For these records, count the lines containing the word "computer" and respond with the number alone.
------ Data for analysis ------
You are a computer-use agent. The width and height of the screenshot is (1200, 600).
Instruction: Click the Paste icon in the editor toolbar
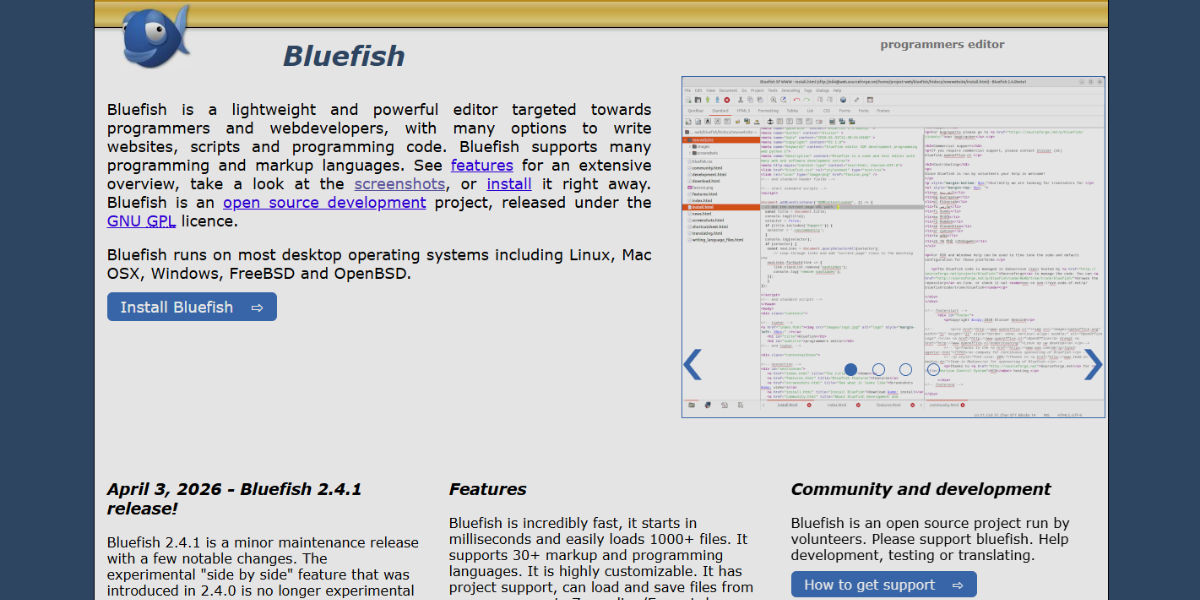pos(760,99)

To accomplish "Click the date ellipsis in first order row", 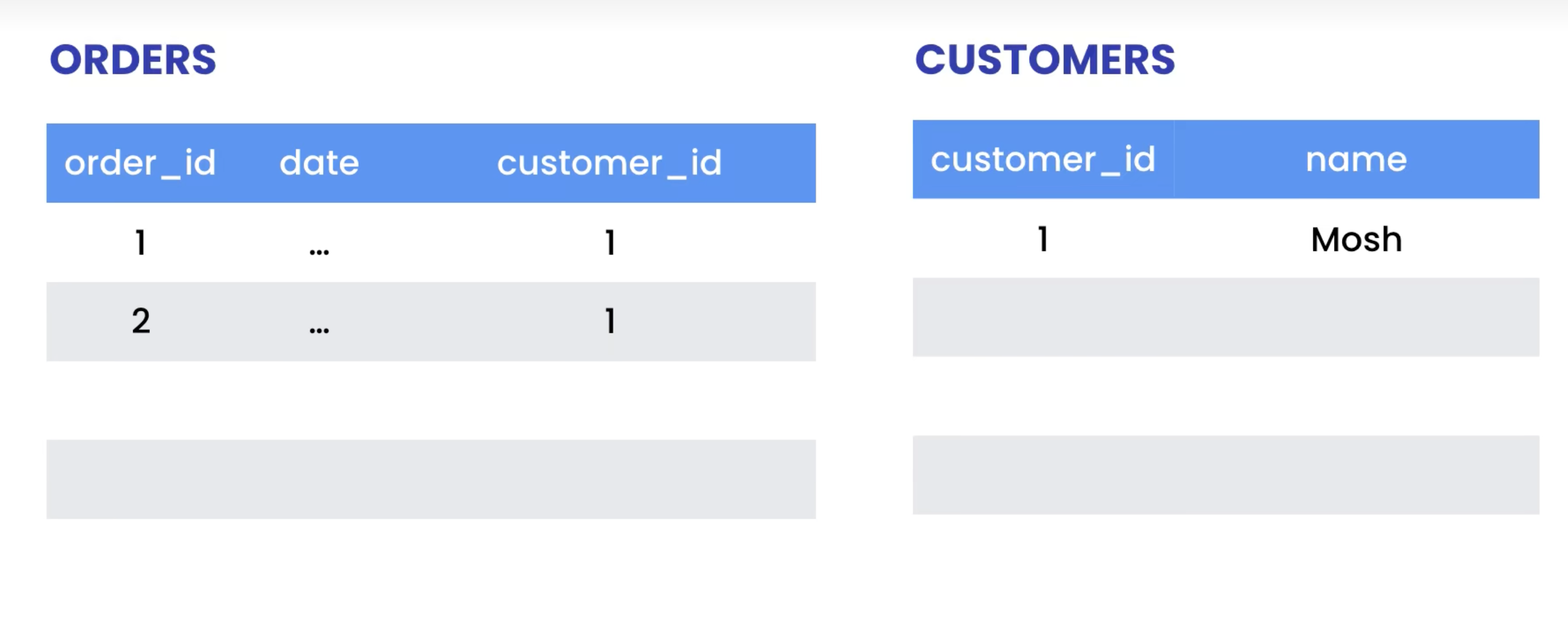I will [319, 251].
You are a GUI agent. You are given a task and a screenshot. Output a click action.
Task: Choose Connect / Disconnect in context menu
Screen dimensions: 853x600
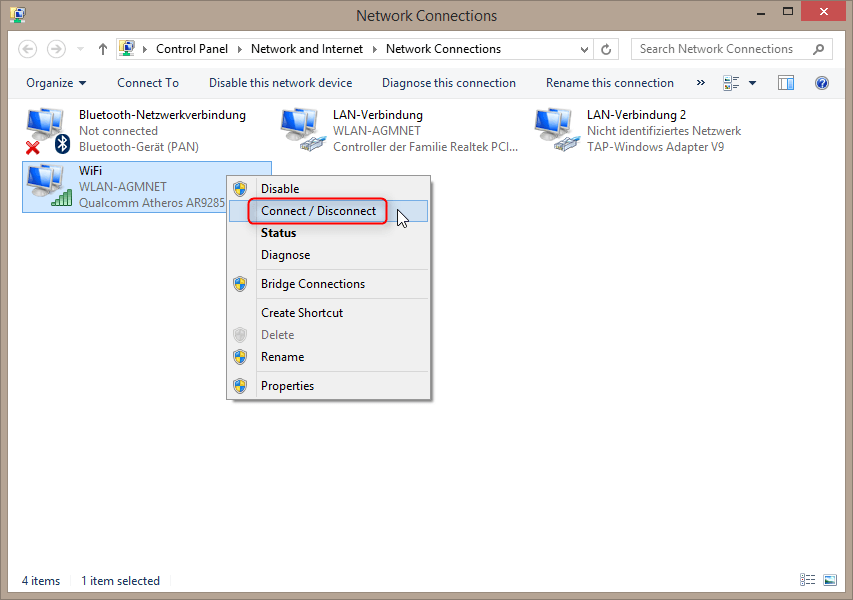(318, 211)
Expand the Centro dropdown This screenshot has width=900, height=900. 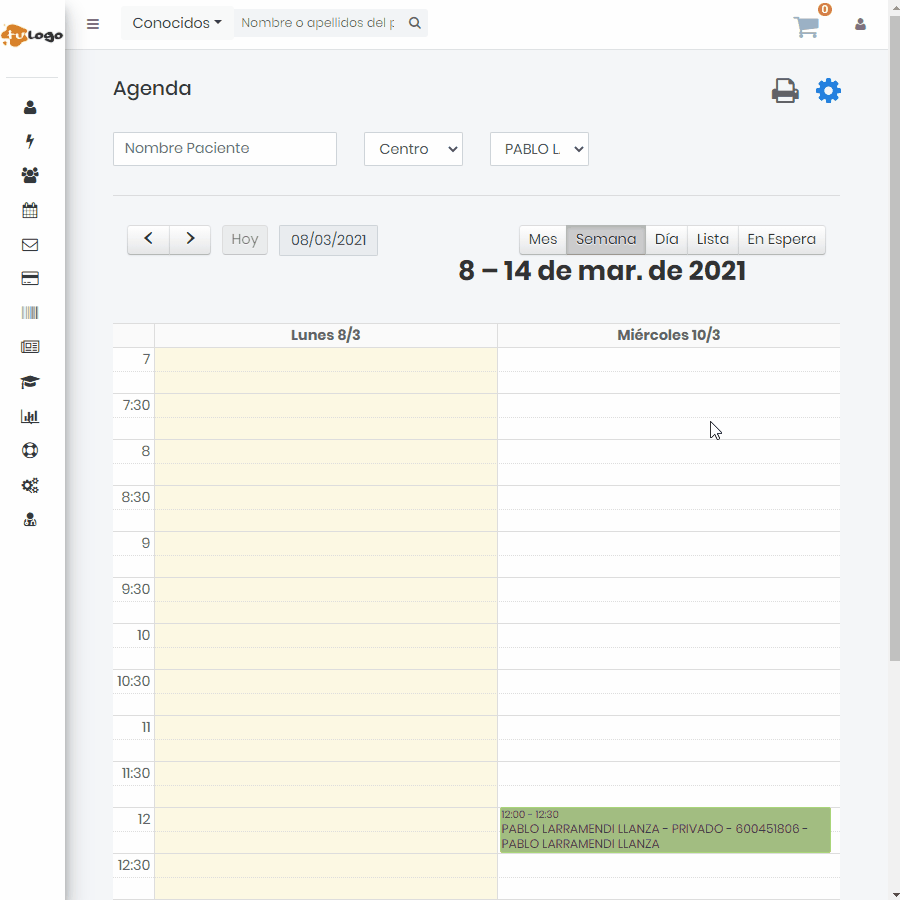413,149
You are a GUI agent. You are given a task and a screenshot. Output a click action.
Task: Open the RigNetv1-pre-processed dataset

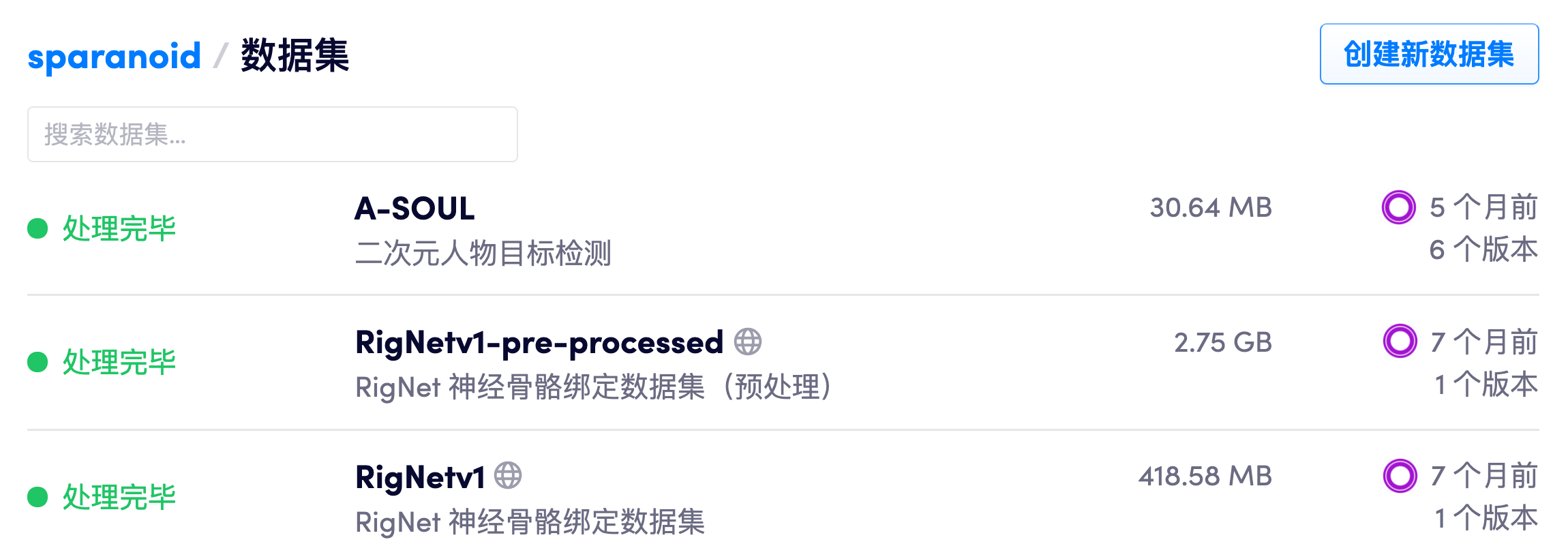pos(539,342)
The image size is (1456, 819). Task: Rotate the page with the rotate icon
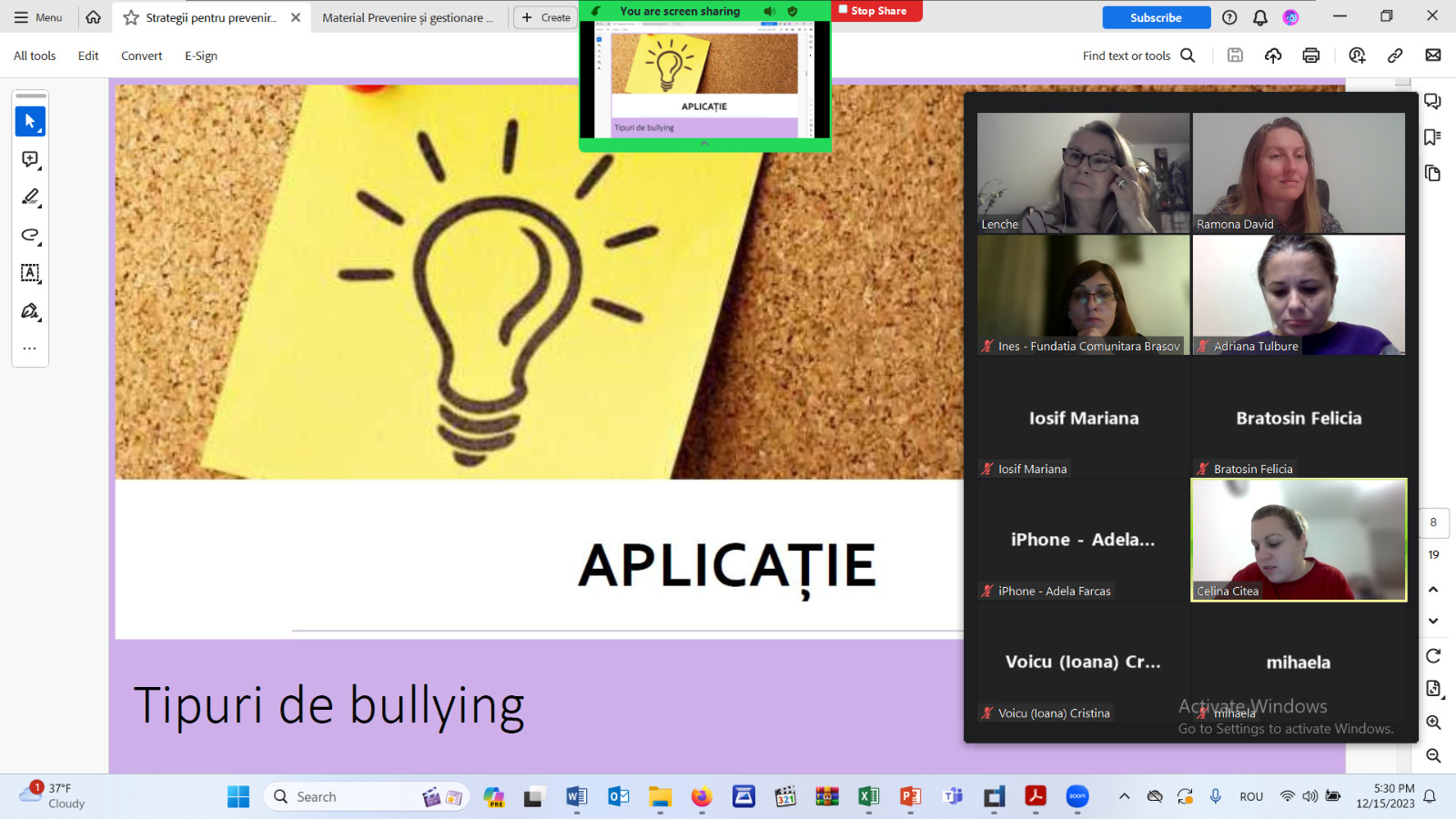tap(1433, 656)
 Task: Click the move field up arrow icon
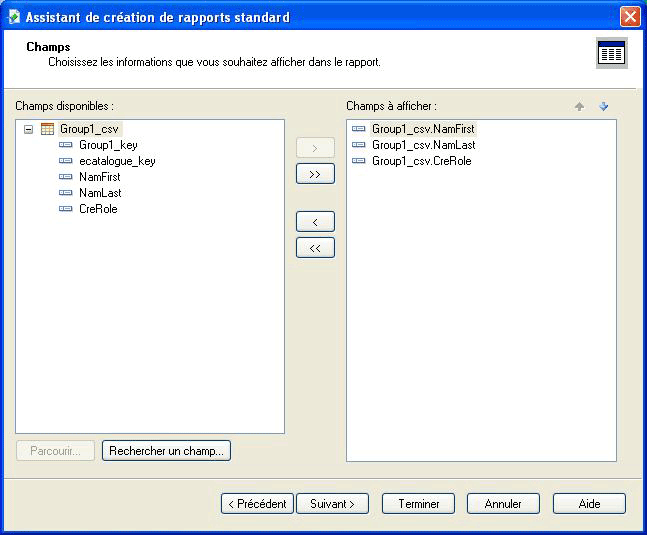(x=579, y=106)
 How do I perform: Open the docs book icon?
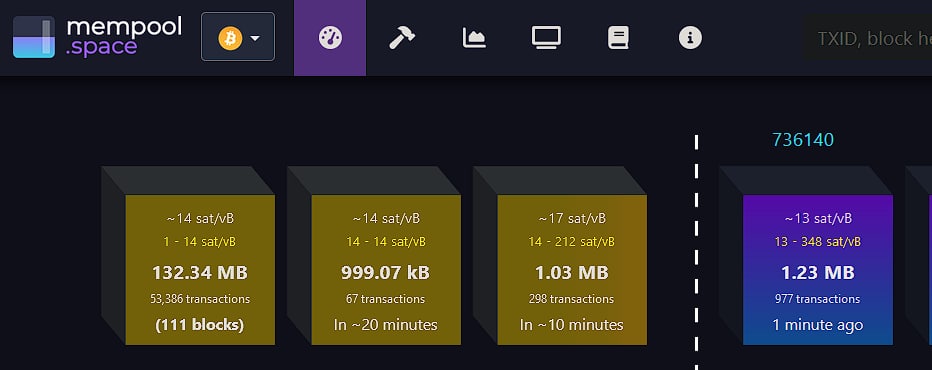618,38
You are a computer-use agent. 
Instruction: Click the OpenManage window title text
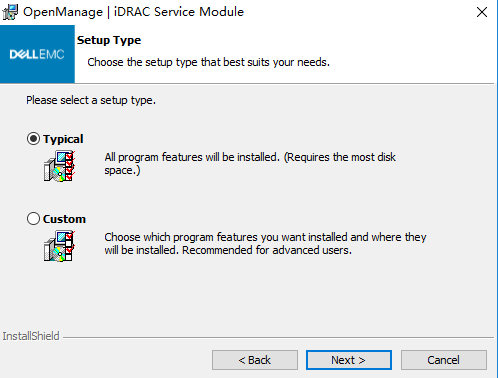pyautogui.click(x=133, y=12)
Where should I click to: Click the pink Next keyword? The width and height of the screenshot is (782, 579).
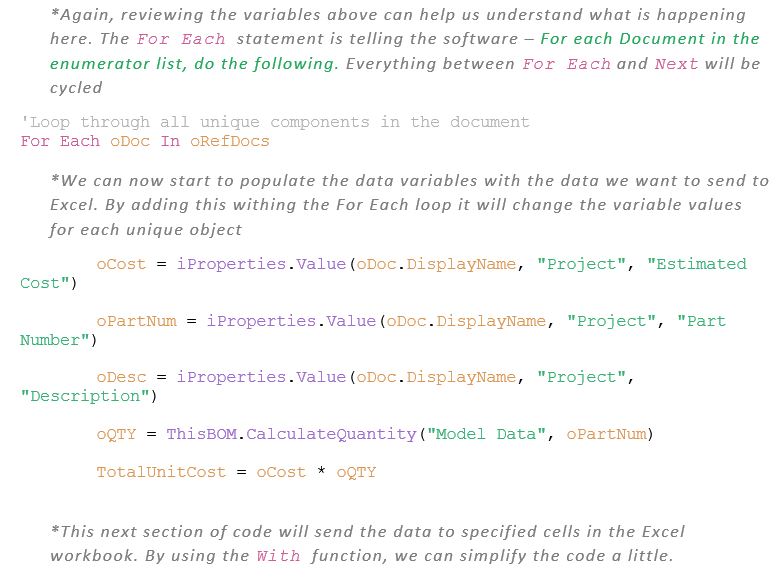pos(676,63)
------
Result: 2